SUPPLIED MATERIAL Block Start
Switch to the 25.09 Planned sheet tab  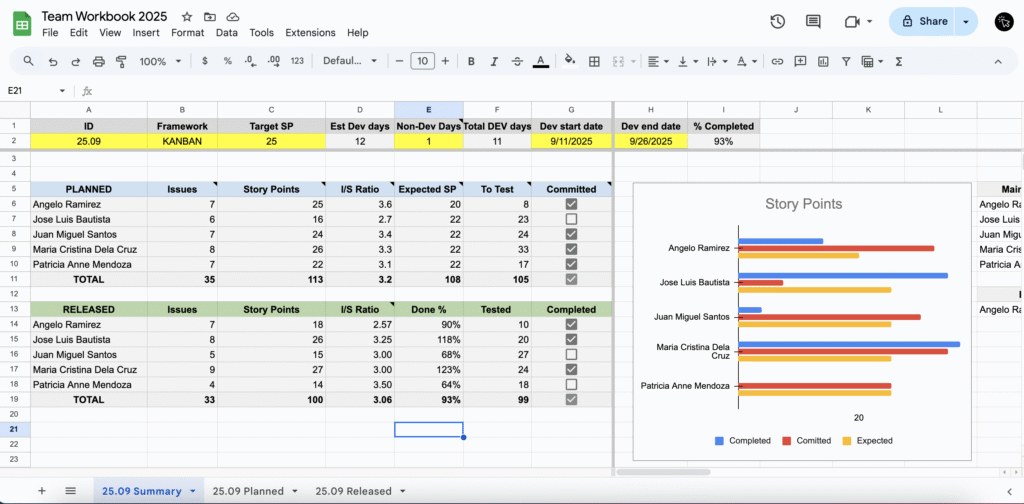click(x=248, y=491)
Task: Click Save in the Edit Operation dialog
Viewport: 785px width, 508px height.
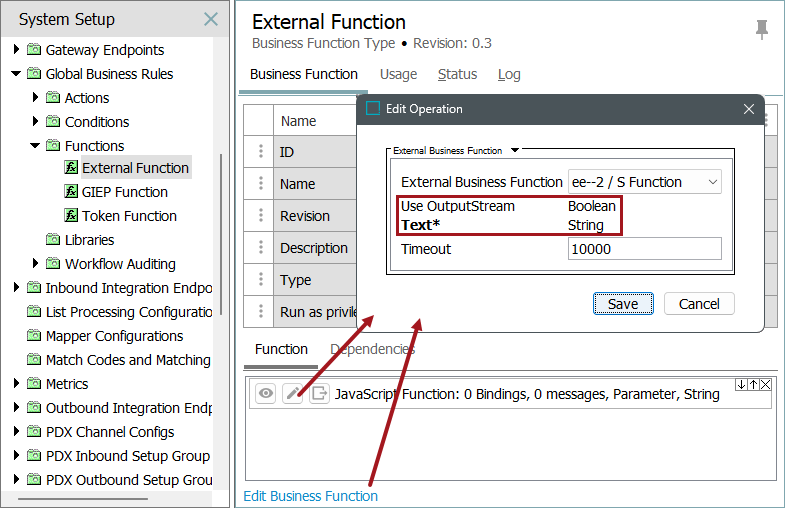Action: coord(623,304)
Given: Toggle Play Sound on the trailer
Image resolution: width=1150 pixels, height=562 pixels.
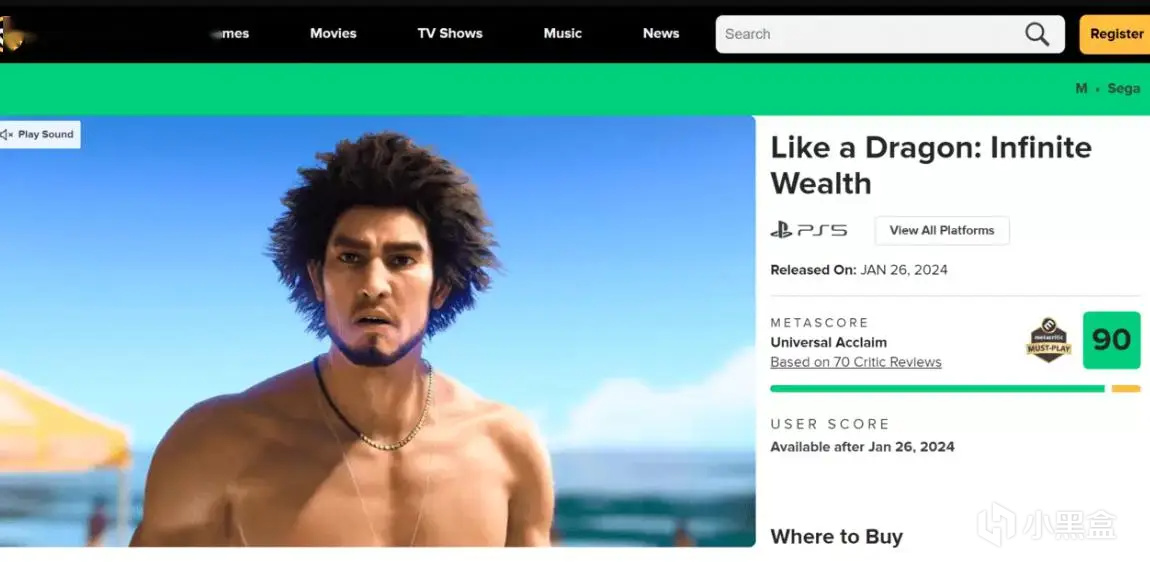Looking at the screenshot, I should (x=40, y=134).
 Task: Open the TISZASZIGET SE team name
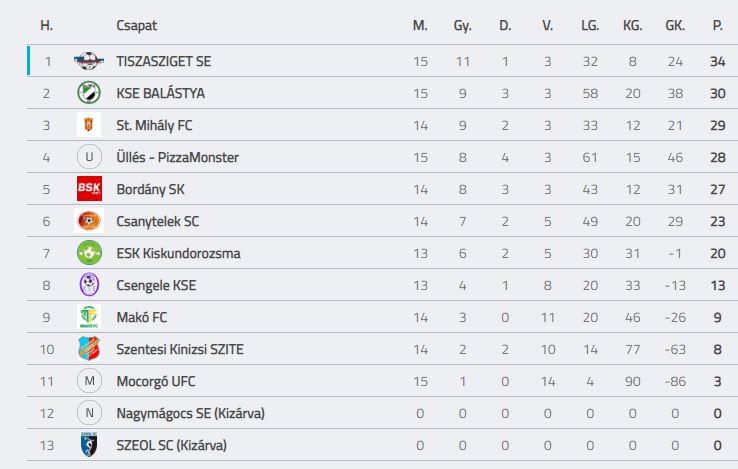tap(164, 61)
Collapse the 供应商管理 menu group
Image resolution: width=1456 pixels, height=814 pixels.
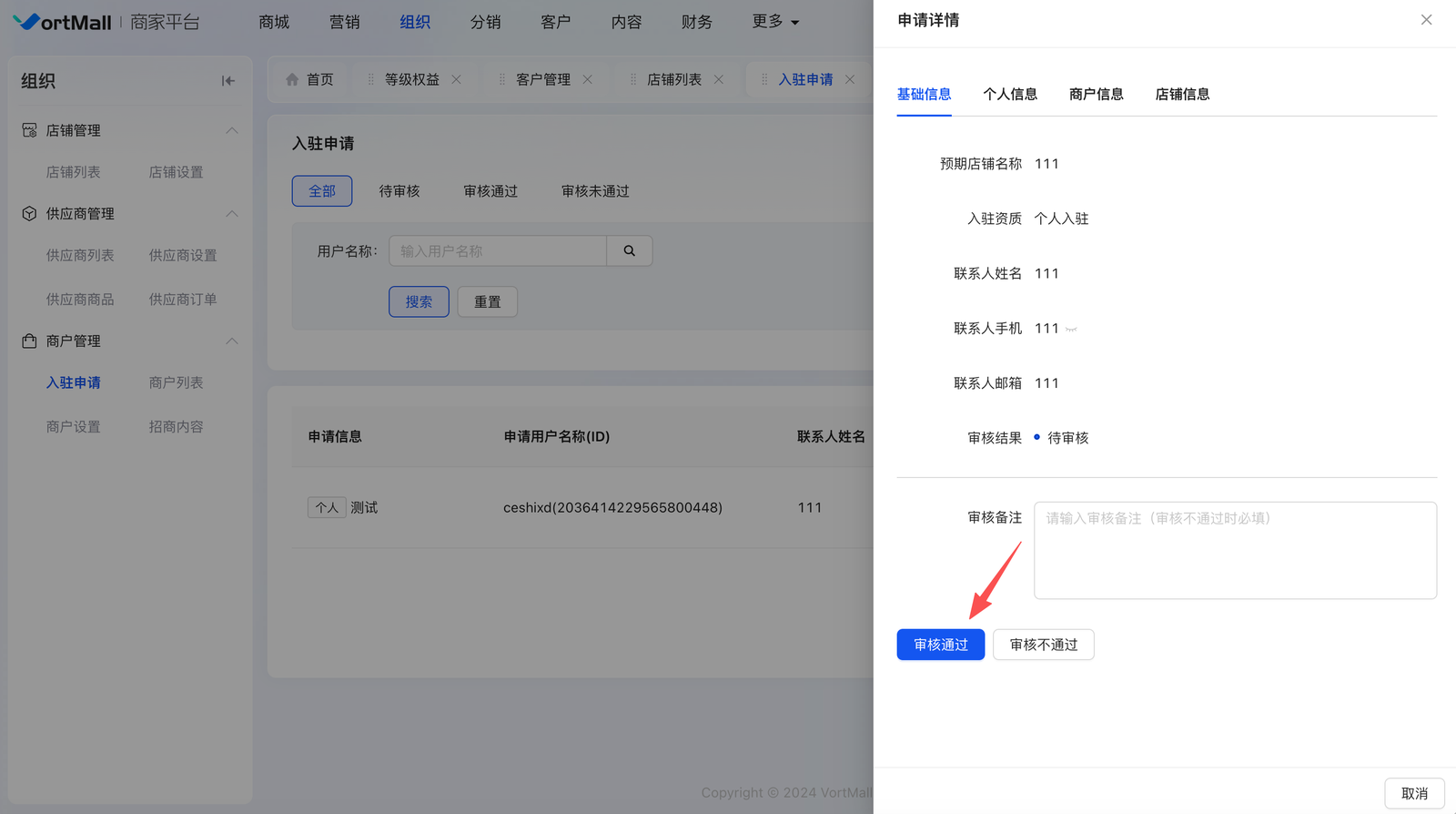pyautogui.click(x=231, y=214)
SUPPLIED MATERIAL Block End
PROBLEM TO SOLVE: Return exactly the lines that begin with the one containing "Image resolution: width=1150" and end with the final line of the data above; include no pictures.

ANSWER SPACE:
Image resolution: width=1150 pixels, height=562 pixels.
Looking at the screenshot, I should (x=40, y=134).
 Task: Open the TISZASZIGET SE team name
tap(164, 61)
Collapse the 供应商管理 menu group
Image resolution: width=1456 pixels, height=814 pixels.
pyautogui.click(x=231, y=214)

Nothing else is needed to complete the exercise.